Diyarbakır’a yeni bir Vali ve Büyükşehir Belediye Başkanı atandı. Diyarbakır için büyük ve önemli bir başlangıç olmasını temenni ediyoruz. Sayın Münir Karaloğlu’nun yetişmiş olduğu havza, uzmanlık alanı ve tabi ki Valilik görevlerindeki çalışmaları Diyarbakır için aranan kan olduğunu umuyoruz.
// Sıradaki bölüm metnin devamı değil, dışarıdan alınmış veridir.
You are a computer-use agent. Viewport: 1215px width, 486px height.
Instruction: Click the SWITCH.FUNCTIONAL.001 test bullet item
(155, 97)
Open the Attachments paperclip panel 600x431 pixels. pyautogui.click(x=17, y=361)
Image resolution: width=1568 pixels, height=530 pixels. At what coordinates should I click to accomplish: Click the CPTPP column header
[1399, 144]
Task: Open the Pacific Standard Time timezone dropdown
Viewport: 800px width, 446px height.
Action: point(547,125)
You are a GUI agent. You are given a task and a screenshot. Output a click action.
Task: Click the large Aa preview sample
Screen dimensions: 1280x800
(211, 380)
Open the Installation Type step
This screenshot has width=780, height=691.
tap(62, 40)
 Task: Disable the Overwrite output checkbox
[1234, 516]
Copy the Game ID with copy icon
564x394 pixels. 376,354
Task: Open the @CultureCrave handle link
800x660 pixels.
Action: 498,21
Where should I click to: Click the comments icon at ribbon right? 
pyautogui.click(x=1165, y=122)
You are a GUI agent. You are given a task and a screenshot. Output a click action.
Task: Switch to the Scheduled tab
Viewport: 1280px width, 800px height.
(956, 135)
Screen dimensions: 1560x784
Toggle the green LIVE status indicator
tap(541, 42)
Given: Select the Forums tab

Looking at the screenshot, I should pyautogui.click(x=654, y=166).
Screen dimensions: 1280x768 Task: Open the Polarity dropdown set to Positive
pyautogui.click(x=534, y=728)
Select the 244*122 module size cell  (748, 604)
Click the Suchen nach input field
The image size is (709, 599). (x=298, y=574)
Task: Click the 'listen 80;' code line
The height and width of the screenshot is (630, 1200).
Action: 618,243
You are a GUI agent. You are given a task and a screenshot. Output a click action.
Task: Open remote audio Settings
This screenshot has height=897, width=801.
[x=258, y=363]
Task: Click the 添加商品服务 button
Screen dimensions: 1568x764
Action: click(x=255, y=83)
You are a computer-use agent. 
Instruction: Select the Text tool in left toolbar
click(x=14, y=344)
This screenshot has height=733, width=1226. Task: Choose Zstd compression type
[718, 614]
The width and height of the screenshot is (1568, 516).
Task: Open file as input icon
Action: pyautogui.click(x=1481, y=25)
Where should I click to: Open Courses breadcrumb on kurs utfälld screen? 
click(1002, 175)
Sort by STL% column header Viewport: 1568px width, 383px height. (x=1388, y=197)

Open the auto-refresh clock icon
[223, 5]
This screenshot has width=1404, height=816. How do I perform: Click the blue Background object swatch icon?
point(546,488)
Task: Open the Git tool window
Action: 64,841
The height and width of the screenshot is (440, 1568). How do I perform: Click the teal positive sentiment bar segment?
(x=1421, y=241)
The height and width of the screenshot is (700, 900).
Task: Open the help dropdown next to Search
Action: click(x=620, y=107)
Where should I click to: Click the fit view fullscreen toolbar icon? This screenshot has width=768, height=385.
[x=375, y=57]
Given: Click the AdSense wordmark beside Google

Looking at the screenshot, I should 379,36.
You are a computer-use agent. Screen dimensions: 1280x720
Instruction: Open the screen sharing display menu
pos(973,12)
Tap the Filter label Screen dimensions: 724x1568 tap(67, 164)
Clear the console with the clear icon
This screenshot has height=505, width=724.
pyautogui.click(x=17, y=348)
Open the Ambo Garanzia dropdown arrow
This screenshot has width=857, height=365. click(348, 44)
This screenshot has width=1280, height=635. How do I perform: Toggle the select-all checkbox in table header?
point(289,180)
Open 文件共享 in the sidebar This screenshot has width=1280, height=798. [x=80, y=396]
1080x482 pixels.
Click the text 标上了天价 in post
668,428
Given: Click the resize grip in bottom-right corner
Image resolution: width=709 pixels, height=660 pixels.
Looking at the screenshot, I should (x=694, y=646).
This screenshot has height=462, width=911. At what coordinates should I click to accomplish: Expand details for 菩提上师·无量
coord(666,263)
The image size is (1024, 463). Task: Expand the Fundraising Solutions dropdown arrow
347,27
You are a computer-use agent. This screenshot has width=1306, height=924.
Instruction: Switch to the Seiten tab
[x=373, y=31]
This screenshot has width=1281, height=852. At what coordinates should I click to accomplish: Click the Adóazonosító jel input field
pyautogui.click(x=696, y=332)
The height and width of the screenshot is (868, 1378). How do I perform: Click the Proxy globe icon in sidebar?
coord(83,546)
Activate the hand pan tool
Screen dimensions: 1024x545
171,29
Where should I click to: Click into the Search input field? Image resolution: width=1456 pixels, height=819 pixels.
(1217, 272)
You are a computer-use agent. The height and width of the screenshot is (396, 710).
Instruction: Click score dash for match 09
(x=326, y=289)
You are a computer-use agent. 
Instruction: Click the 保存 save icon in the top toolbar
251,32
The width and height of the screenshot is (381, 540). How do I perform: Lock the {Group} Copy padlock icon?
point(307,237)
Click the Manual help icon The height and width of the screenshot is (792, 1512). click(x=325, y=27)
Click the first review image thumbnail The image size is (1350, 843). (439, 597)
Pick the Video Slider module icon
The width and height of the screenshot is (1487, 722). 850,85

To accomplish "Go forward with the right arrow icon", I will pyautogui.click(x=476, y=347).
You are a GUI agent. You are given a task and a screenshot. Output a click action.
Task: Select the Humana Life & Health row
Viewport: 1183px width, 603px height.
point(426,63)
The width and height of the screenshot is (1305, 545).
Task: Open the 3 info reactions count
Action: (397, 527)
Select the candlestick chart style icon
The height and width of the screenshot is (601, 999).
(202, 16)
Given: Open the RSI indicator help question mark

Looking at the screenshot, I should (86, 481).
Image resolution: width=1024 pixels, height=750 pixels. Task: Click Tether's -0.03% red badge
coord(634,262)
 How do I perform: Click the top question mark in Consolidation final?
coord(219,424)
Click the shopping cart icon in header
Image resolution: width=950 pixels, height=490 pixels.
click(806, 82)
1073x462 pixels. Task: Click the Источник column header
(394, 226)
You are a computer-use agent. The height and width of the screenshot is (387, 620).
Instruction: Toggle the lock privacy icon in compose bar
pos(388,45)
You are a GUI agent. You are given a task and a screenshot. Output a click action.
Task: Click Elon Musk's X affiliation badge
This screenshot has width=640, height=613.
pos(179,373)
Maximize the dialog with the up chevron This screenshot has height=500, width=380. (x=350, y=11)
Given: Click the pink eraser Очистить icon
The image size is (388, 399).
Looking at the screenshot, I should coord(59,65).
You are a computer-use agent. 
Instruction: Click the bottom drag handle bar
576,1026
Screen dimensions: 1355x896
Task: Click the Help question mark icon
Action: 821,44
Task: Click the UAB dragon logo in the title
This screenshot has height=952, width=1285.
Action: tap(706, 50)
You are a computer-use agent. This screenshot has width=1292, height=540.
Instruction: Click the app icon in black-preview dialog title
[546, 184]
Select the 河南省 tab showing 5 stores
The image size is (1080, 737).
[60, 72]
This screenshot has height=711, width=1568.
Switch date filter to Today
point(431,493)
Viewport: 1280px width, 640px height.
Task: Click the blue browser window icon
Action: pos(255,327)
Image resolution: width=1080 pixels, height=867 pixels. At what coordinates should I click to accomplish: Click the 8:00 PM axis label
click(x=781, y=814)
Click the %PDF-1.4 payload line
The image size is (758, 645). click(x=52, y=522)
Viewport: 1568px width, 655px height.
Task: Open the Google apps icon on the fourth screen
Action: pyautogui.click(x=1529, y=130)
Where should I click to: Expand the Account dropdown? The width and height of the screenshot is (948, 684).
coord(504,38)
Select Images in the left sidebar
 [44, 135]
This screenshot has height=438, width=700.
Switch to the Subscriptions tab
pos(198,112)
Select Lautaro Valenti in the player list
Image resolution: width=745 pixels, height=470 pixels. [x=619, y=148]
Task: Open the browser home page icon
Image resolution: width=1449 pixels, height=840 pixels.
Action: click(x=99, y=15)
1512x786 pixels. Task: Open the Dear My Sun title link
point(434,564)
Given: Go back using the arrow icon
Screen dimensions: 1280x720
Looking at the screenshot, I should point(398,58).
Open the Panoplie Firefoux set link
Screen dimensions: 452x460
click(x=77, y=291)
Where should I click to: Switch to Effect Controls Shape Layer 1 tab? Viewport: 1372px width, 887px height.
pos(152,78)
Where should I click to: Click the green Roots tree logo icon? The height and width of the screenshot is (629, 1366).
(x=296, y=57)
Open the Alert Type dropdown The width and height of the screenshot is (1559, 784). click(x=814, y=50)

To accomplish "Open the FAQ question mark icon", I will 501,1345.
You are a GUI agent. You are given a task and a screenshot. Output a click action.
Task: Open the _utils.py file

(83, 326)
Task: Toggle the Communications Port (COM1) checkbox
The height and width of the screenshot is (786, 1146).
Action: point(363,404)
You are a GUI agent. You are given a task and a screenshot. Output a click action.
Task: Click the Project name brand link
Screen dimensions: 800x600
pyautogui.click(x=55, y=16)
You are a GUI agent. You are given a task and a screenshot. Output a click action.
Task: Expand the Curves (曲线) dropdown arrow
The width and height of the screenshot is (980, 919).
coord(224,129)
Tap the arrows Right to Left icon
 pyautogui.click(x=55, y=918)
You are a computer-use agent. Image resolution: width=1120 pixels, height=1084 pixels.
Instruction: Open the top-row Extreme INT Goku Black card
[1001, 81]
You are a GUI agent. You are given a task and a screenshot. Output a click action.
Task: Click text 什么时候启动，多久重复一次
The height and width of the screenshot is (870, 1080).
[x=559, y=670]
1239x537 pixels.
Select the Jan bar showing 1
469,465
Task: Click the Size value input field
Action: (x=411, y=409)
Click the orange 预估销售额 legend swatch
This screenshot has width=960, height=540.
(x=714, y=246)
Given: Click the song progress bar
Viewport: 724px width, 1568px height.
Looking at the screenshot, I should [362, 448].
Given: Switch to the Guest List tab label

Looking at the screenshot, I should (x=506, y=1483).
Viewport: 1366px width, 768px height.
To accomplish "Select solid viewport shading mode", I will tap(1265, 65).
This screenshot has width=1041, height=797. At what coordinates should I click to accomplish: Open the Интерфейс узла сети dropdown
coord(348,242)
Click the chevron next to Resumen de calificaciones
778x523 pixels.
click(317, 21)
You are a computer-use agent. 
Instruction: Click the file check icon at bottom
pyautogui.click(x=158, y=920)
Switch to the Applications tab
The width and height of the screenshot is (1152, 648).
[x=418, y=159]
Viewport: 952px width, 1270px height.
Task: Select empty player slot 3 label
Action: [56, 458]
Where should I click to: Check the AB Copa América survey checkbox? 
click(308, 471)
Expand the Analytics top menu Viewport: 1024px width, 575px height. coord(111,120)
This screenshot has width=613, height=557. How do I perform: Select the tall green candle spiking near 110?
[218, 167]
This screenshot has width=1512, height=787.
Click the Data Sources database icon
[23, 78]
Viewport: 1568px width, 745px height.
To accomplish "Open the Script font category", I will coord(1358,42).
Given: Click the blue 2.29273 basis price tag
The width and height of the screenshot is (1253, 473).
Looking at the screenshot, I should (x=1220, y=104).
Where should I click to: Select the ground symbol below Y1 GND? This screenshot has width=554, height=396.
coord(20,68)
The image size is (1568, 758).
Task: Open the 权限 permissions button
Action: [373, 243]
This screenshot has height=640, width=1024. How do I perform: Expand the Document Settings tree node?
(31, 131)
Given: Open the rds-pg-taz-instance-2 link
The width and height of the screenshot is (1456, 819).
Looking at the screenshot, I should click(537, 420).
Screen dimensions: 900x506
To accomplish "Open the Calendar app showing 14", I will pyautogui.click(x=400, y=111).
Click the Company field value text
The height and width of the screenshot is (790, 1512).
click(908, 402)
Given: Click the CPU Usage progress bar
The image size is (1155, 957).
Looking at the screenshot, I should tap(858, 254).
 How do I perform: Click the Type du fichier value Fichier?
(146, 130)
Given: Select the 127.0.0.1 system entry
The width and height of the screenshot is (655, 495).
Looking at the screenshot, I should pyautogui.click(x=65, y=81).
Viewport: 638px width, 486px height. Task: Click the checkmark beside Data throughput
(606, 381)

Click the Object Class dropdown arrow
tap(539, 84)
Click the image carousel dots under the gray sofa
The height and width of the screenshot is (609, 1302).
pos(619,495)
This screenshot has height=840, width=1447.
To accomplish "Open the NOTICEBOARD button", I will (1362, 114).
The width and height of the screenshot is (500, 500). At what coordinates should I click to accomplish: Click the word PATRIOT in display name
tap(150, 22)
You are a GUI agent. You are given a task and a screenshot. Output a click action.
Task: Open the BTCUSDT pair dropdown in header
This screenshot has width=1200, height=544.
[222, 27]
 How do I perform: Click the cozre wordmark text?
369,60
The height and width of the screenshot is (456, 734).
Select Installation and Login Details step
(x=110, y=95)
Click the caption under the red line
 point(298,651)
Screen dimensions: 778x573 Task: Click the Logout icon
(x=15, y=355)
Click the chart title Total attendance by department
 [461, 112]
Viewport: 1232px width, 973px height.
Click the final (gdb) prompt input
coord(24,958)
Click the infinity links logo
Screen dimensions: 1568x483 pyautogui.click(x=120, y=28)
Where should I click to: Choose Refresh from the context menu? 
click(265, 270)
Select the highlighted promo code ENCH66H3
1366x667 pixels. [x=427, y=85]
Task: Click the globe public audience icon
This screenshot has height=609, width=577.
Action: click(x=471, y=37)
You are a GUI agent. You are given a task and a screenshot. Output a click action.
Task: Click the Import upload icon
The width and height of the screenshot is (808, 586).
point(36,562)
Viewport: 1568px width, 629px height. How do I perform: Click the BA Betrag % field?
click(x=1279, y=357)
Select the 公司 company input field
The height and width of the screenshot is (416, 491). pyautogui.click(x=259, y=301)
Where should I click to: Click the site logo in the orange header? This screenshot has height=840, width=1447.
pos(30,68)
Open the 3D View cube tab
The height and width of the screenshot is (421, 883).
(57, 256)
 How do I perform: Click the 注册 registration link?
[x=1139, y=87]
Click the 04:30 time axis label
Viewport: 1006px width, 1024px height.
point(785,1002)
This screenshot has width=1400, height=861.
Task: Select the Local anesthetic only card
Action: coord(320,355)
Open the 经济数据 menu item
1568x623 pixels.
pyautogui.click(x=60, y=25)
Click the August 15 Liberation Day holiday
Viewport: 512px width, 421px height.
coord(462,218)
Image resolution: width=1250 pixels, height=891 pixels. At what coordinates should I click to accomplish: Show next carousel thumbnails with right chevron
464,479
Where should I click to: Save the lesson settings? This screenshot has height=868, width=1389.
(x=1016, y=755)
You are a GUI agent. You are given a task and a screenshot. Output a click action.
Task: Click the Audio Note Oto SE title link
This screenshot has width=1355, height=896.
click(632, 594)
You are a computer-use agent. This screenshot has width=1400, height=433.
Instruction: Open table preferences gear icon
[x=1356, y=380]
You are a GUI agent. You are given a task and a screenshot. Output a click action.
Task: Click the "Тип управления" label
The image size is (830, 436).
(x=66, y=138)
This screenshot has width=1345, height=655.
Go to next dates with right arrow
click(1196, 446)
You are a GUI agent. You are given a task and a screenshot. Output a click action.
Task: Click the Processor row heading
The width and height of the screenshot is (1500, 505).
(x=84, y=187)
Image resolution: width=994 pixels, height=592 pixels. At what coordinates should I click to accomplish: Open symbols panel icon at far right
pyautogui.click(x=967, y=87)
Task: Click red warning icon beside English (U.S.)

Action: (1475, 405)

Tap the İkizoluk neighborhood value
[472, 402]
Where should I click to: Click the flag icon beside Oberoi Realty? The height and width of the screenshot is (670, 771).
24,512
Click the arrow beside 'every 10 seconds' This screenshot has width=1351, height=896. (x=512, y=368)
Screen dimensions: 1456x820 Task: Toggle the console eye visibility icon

Artık insana ama bilhassa çocuk, genç ve kadınlara yönelik hizmetlerle Diyarbekir gibi İslam tarihinde müstesna yeri olan bu mübarek belde ve çocukları kapkaç ile değil, uyuşturucu ile değil, hele hele terör örgütü PKK ile hiç değil;

5. Harem ve onun çocukları ve gençleri dinine, vatanına, tarihine, kültürüne sımsıkı bağlılıkları ile yad edilmelidir. Bunun için hasbi ve işin erbabı kadroların olmazsa olmaz olduğunu söylemeyi terk-i edeb biliriz.

Bir şey daha biliyoruz,

Bu dönem hayati önem arz eden dönüşümü gerçekleştiremezsek tarih de millet de taş, toprak da bizi affetmeyecektir.

Çalışmaların takipçisi ve duacısıyız.

Allah mahcup eylemesin.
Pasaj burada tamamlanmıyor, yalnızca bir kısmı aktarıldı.